Cilantro, also known as coriander, Mexican parsley or Chinese parsley, is a member of the parsley family, native to the southern Mediterranean. While its taste is a matter of controversy, cilantro’s bright flavor with sage, parsley and citrus notes is indispensable to several beloved global cuisines.

Cilantro cradled in two hands.

SEASONAL in Southern California

History

Cilantro is believed to be one of the first herbs used by humankind, with records of its use as far back as 5000 B.C. Mentioned in early Sanskrit writings, cilantro is a mainstay of Indian and Central Asian cooking; large amounts of the leaves are used to add depth of flavor to cooked dishes, while the seeds are ground for use in the spice blend garam masala.

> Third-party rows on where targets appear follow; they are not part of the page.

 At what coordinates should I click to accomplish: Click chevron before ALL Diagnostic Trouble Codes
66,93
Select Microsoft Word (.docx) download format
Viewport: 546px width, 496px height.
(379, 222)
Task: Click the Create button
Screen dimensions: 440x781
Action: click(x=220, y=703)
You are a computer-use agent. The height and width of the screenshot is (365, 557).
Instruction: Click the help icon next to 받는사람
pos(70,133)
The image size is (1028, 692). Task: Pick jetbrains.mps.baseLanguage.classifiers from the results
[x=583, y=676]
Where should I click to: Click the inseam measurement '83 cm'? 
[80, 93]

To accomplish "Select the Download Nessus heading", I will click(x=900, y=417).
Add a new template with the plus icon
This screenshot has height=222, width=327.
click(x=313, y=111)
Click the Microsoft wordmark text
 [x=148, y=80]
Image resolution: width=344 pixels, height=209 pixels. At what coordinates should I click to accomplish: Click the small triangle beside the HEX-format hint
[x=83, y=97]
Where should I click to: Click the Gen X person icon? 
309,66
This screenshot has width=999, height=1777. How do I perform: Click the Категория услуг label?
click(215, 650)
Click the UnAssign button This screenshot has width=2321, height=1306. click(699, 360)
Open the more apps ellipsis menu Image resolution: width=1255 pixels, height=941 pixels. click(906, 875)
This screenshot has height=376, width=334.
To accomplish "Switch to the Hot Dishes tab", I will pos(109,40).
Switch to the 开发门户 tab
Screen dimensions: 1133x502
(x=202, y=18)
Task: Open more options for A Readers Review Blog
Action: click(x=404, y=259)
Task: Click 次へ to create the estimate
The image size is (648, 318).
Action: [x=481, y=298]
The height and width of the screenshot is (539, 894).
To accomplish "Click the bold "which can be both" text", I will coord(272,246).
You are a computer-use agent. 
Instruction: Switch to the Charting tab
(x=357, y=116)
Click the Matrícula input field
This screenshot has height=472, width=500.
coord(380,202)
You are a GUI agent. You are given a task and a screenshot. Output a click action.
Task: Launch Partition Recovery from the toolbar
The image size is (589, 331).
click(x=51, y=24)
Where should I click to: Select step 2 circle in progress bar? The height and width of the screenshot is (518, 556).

The Romans spread cilantro throughout Europe, and it was one of the first herbs to arrive in the Americas.

Nutrition

Cilantro is rich in vitamins A, C and K, as well as calcium, potassium, iron, magnesium, and manganese. Cilantro also boasts antibacterial properties and has been used for both insomnia and anxiety relief in traditional medicine.

Storage

Cut off the ends of cilantro stems, place in a glass of water, and store in the refrigerator for up to 3 weeks.

Cooking

Delicate cilantro leaves are typically used raw or added to cooked dishes right before serving. Torn fresh cilantro is a bright topping for tacos, enchiladas, and other Mexican dishes, as well as Indian and Thai curries, Moroccan tagine, and a variety of Middle Eastern dishes. It is a welcome addition to condiments such as chutney, salsa, and pesto. Cilantro pairs well with vegetables and fruits such as tomato, avocado, cucumbers, cauliflower, and spinach.